====== Extracted records
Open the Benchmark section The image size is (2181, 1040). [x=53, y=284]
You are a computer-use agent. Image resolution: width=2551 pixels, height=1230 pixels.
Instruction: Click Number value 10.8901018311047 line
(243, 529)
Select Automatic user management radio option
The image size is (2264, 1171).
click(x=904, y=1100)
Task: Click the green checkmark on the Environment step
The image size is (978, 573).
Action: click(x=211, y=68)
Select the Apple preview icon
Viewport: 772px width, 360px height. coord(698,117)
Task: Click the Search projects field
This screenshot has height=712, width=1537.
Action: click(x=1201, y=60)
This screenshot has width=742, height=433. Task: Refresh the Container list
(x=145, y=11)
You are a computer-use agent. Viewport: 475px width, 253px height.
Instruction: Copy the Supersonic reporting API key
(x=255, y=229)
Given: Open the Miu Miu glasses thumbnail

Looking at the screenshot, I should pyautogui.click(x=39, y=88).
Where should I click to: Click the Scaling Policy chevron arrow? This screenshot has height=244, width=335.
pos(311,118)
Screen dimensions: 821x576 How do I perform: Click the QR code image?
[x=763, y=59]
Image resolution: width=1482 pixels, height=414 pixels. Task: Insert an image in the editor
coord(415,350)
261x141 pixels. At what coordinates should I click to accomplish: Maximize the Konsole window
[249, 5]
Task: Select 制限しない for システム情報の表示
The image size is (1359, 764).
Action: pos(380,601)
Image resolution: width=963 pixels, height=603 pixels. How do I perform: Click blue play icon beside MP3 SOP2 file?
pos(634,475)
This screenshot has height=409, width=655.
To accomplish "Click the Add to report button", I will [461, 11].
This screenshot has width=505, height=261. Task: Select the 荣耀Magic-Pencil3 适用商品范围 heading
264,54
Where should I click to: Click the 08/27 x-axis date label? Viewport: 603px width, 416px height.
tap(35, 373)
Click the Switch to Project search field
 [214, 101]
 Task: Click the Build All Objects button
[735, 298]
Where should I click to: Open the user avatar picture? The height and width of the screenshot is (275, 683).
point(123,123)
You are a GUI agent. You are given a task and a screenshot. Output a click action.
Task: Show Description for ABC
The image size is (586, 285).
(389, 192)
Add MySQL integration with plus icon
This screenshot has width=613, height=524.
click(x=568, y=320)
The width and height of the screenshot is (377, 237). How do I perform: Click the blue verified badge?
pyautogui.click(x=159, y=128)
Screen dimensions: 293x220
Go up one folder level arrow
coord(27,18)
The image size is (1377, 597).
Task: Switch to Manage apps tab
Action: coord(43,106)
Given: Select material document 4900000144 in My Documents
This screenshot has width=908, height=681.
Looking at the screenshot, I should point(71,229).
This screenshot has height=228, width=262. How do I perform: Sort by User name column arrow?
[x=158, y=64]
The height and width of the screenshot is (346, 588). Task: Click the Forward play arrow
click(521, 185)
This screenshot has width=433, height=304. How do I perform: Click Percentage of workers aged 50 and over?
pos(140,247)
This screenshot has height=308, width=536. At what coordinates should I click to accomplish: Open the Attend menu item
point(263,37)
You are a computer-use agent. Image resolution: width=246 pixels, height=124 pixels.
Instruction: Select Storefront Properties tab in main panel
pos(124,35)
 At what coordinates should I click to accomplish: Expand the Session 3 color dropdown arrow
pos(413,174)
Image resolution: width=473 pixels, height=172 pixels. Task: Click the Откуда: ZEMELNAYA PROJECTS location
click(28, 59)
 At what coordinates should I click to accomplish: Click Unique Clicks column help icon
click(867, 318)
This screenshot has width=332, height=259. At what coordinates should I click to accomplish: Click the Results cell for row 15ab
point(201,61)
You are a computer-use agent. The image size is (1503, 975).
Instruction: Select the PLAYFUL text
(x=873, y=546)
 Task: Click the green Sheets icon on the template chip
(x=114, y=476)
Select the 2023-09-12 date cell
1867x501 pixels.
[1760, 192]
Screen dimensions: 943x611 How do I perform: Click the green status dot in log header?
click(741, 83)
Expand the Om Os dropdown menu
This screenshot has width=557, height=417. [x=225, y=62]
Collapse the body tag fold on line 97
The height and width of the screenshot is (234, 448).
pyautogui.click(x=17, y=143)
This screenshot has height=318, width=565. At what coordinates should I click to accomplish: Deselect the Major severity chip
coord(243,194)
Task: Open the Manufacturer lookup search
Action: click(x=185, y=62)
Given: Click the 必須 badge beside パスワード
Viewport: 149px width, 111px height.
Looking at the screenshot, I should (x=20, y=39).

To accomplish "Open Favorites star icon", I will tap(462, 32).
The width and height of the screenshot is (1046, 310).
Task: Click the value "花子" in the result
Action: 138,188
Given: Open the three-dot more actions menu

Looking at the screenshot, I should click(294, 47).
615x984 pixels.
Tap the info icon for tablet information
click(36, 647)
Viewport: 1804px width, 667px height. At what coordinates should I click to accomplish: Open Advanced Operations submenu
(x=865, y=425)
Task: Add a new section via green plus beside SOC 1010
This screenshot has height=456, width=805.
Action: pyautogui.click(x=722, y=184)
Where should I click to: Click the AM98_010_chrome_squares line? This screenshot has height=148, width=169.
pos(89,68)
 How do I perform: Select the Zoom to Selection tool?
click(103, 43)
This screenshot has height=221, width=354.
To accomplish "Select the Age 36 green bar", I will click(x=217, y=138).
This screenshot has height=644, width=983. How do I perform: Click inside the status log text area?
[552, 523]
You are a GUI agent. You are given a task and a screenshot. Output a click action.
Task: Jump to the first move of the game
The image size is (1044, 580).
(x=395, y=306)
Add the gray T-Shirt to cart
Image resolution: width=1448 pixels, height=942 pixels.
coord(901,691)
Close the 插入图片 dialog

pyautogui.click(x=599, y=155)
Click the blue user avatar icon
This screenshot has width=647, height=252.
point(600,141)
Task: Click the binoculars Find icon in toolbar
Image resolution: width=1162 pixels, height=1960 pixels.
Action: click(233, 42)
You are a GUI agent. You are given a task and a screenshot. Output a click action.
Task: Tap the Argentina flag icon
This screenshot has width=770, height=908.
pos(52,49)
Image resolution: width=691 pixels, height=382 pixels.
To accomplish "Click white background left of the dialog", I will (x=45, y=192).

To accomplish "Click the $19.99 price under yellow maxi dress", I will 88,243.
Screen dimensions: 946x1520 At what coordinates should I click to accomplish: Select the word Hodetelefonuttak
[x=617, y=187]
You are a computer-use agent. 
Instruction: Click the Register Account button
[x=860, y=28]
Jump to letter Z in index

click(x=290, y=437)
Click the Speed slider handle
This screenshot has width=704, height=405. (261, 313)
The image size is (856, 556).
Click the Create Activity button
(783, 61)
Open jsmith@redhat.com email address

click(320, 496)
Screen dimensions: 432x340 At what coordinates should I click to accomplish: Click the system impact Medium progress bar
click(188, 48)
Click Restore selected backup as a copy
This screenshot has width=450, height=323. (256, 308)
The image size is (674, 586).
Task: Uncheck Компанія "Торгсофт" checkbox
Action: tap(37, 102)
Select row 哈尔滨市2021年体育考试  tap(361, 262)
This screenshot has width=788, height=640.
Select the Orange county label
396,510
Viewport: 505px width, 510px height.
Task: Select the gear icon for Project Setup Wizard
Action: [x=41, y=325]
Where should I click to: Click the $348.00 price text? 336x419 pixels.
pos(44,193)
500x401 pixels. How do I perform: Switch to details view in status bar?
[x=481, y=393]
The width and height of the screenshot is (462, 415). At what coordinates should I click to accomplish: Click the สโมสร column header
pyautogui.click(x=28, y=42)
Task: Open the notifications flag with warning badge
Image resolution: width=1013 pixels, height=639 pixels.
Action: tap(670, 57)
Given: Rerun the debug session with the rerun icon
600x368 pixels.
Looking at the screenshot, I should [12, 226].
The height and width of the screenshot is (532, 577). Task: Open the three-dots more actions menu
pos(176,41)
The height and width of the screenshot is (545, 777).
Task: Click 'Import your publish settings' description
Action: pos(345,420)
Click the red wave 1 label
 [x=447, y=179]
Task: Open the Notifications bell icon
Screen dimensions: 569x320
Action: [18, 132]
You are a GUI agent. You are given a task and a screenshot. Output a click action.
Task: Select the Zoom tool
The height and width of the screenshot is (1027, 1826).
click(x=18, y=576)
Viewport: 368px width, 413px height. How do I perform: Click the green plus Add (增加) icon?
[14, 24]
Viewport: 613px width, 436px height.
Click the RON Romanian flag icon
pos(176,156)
============
What is being asked:
Set down, without any change, the lines of the listing above, beginning at the line that contains "Given: Click the 必須 badge beside パスワード" and ending after the line that contains "[x=860, y=28]".

Answer to this problem:
Given: Click the 必須 badge beside パスワード
Viewport: 149px width, 111px height.
Looking at the screenshot, I should (x=20, y=39).

To accomplish "Open Favorites star icon", I will tap(462, 32).
The width and height of the screenshot is (1046, 310).
Task: Click the value "花子" in the result
Action: 138,188
Given: Open the three-dot more actions menu

Looking at the screenshot, I should click(294, 47).
615x984 pixels.
Tap the info icon for tablet information
click(36, 647)
Viewport: 1804px width, 667px height. At what coordinates should I click to accomplish: Open Advanced Operations submenu
(x=865, y=425)
Task: Add a new section via green plus beside SOC 1010
This screenshot has height=456, width=805.
Action: pyautogui.click(x=722, y=184)
Where should I click to: Click the AM98_010_chrome_squares line? This screenshot has height=148, width=169.
pos(89,68)
 How do I perform: Select the Zoom to Selection tool?
click(103, 43)
This screenshot has height=221, width=354.
To accomplish "Select the Age 36 green bar", I will click(x=217, y=138).
This screenshot has height=644, width=983. How do I perform: Click inside the status log text area?
[552, 523]
You are a GUI agent. You are given a task and a screenshot. Output a click action.
Task: Jump to the first move of the game
The image size is (1044, 580).
(x=395, y=306)
Add the gray T-Shirt to cart
Image resolution: width=1448 pixels, height=942 pixels.
coord(901,691)
Close the 插入图片 dialog

pyautogui.click(x=599, y=155)
Click the blue user avatar icon
This screenshot has width=647, height=252.
point(600,141)
Task: Click the binoculars Find icon in toolbar
Image resolution: width=1162 pixels, height=1960 pixels.
Action: click(233, 42)
You are a GUI agent. You are given a task and a screenshot. Output a click action.
Task: Tap the Argentina flag icon
This screenshot has width=770, height=908.
pos(52,49)
Image resolution: width=691 pixels, height=382 pixels.
To accomplish "Click white background left of the dialog", I will (x=45, y=192).

To accomplish "Click the $19.99 price under yellow maxi dress", I will 88,243.
Screen dimensions: 946x1520 At what coordinates should I click to accomplish: Select the word Hodetelefonuttak
[x=617, y=187]
You are a computer-use agent. 
Instruction: Click the Register Account button
[x=860, y=28]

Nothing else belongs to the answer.